* [To do]
- 1) Retype part of the film review word for word, beginning at the words "Here Alexandre comes" and stopping after the words "posh dinner parties.".
- 2) Extend the review of the film By the Grace of God, picking up right after its last sentence.

* [Supplied text]
+-------+

By the Grace of God / Gelobt sei Gott

Alexandre is a successful banker with a cornflake packet family and 5 kids. But he has a secret – as a boy he was raped by a priest at a scout camp. He learns by chance that the priest is not just still in business, but that he’s still in charge of young children.

A devout Catholic, Alexandre first pursues a complaint within the church. Fans of dramatic tension may not care much for the subsequent scenes of e-mails being typed. But the higher up in the Church he reaches, the more Alexandre meets bureaucrats trying to pass the buck. So he tries to launch a civil case, which is thwarted by the incidents being more than 20 years old..

Here Alexandre comes across other victims of abuse by the same priest, who are launching a campaign to bring him, and the Church, to justice. The campaign prides itself of being full of professionals, which is useful, as its easier to get press attention if you’re campaigning for “undeserving” victims. It also means that rather too many meetings take part in posh dinner parties.

For a film that’s over 2 hours (and pretty much no film should be over 2 hours) there’s a lot of repetition, as victims repeat similar experiences. More problematically there is a heap of bureaucracy. We don’t really need to hear the discussions about setting up a facebook group or an ill-fated attempt to hire a sky writer (which fails because it breaches some legal regulation).

In the tactical discussion about how to take the campaign forwards, everyone agrees that they should stick to the facts and avoid sensationalism. Now this is good advice when writing a press release – less so when constructing a film about such scandalous events. The abuse is absolutely outrageous, but no-one appears to be very outraged, and everyone stoically gets on with their lives.

+-------+

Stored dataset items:
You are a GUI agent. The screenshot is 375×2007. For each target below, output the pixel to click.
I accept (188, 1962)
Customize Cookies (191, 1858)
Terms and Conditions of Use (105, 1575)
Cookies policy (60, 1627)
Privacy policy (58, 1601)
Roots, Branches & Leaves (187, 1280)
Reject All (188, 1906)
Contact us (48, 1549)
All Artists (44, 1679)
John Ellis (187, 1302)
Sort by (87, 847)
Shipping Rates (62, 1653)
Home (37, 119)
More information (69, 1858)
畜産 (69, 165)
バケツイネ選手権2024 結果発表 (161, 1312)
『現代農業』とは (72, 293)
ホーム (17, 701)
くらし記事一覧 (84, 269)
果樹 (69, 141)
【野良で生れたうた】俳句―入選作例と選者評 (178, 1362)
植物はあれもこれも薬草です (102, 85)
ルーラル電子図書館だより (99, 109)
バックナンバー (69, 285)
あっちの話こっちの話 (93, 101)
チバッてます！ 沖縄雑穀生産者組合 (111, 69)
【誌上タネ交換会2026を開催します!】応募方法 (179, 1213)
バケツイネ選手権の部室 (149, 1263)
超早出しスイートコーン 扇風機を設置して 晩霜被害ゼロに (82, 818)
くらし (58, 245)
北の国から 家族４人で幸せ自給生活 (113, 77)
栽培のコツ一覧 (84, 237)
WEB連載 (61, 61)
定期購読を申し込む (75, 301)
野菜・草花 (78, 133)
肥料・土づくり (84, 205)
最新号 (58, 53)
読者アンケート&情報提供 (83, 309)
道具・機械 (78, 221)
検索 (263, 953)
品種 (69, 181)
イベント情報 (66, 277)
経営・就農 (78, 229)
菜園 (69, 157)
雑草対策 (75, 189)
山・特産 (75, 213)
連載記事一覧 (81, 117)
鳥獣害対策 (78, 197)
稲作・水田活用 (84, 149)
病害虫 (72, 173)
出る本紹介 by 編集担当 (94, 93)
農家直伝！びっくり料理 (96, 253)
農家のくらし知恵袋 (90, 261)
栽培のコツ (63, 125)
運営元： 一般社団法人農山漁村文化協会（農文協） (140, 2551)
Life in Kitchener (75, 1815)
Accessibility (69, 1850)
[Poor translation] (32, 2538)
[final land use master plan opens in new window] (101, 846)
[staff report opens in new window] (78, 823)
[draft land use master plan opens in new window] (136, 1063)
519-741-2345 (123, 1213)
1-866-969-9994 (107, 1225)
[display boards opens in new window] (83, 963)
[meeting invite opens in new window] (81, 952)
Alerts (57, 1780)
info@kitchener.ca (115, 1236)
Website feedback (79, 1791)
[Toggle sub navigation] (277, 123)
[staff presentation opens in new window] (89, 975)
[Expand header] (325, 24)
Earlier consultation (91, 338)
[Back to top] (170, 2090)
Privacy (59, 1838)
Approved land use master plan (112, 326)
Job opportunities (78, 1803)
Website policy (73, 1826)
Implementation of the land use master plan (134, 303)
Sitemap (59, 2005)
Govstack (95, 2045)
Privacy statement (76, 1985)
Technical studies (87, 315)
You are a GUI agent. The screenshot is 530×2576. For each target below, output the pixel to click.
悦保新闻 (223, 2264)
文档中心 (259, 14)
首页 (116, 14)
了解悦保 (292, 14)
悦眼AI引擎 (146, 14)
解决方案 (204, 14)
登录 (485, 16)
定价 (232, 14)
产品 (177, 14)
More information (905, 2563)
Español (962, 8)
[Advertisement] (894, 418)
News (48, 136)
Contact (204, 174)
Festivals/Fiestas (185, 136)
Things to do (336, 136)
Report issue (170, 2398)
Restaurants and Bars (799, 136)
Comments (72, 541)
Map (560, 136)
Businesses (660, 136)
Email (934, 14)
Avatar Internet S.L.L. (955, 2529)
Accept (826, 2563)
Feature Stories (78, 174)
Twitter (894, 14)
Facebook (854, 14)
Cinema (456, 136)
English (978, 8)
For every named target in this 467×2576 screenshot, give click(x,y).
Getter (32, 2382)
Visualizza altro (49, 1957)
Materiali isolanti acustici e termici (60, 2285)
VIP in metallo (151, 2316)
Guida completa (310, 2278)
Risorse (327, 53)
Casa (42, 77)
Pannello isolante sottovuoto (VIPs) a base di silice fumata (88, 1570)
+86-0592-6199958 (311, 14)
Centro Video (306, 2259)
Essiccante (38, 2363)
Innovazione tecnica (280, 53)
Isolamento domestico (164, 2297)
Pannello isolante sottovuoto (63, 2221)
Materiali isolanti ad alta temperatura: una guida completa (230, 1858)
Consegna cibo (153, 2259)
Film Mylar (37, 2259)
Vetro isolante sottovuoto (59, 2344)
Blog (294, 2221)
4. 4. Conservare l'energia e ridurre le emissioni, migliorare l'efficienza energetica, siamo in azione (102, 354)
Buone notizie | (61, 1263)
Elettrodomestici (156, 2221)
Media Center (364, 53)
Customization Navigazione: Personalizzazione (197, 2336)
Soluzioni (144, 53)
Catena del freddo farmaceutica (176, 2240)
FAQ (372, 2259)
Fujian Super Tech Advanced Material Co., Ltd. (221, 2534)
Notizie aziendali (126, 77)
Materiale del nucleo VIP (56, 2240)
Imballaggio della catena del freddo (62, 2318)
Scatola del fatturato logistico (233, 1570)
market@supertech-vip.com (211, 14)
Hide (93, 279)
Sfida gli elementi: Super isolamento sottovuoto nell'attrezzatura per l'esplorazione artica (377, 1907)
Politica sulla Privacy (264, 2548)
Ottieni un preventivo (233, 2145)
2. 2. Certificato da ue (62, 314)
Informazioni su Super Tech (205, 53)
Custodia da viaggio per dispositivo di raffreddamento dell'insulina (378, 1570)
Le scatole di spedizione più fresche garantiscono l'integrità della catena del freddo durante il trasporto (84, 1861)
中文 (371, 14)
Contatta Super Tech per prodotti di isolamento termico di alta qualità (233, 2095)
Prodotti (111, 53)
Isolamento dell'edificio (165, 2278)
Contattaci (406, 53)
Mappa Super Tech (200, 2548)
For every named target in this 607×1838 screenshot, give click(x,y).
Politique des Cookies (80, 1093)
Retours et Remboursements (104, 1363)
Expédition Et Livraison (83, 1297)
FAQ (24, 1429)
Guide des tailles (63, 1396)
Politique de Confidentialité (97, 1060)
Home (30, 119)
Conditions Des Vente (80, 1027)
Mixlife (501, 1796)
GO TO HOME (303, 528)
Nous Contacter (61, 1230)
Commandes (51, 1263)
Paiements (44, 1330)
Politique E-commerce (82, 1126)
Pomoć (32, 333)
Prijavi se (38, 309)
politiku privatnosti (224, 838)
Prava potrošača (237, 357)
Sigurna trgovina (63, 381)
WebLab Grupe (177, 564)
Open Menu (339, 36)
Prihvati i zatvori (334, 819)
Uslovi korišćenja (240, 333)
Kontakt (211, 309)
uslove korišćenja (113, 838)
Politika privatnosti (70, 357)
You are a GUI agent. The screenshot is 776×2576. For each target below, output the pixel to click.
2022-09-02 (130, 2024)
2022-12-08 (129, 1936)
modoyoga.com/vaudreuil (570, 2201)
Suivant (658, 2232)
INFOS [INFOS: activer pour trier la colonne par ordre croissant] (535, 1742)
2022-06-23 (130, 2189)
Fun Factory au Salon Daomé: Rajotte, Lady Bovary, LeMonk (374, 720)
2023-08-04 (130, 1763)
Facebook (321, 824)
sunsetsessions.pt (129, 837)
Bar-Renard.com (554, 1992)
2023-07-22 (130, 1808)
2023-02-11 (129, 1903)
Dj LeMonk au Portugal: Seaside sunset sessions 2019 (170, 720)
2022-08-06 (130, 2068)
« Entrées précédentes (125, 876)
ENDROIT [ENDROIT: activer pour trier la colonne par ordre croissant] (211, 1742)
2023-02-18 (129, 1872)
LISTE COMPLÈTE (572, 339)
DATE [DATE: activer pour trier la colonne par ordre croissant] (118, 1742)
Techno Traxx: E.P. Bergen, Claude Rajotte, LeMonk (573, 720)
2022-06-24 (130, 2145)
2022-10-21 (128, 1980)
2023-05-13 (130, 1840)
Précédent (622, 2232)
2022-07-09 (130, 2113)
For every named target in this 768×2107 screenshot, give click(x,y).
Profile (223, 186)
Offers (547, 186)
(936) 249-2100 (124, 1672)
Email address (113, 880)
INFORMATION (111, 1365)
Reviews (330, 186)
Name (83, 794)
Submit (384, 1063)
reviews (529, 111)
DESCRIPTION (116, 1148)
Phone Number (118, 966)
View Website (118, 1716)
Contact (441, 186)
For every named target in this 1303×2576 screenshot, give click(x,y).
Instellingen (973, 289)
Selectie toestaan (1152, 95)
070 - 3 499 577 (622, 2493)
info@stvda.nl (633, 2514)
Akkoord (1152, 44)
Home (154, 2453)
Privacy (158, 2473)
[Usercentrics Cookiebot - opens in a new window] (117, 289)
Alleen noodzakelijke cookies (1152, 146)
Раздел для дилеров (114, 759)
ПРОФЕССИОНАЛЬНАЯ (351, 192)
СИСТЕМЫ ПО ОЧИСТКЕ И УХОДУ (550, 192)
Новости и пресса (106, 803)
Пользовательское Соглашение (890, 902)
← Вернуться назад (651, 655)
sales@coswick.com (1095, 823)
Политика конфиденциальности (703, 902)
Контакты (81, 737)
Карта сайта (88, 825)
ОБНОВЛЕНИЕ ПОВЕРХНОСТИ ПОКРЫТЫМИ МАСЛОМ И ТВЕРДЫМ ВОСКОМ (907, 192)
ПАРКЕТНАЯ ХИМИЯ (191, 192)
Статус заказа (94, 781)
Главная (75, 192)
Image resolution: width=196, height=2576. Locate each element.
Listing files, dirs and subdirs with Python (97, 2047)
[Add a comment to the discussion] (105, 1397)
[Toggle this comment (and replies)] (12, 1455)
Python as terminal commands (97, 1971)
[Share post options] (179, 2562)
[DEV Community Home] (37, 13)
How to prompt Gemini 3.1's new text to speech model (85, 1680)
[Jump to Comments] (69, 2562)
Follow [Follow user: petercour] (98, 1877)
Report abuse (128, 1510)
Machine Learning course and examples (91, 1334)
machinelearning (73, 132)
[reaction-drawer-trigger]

+-------+

* [Your responses]
- 1)
Here Alexandre comes across other victims of abuse by the same priest, who are launching a campaign to bring him, and the Church, to justice. The campaign prides itself of being full of professionals, which is useful, as its easier to get press attention if you’re campaigning for “undeserving” victims. It also means that rather too many meetings take part in posh dinner parties.

- 2)
This changes when we meet Emmanuel, the only who seems to be truly traumatised by his experiences. Emmanuel has epileptic fits and erectile dysfunction and finds it hard to hold down a relationship. He is currently seeing someone, but this seems doomed to failure, not least because of her inability to understand what he’s been through (and is still going through). Emmanuel is supported by his mother, but his estranged father is decidedly unsympathetic.

Through Emmanuel we finally find someone who can articulate just what a horrific experience we are being shown. Young children were put into the care of men who methodically abused them. And these were not just any old men but Men of God. Also, its not a fairy tale – all this really happened.

The film does show righteous rage at the Church’s systematic cover up of the events, but this is depicted as just being a single case. In two separate occasions, the abuser is confronted by his victims, but he comes across as more pathetic than evil, unable to understand the enormity of his crime. And yet the number of abusing priests who have been recently discovered – in France and in other countries – led one reporter to comment that if children were abused by clowns at a similar rate, no-one would take their kids to visit clowns.

By The Grace of God is a righteous film, and on the right side, but its a little too clinical and controls its feeling too much. These leads it to drag in parts, which should never have been the case with a story as interesting and as important as this one.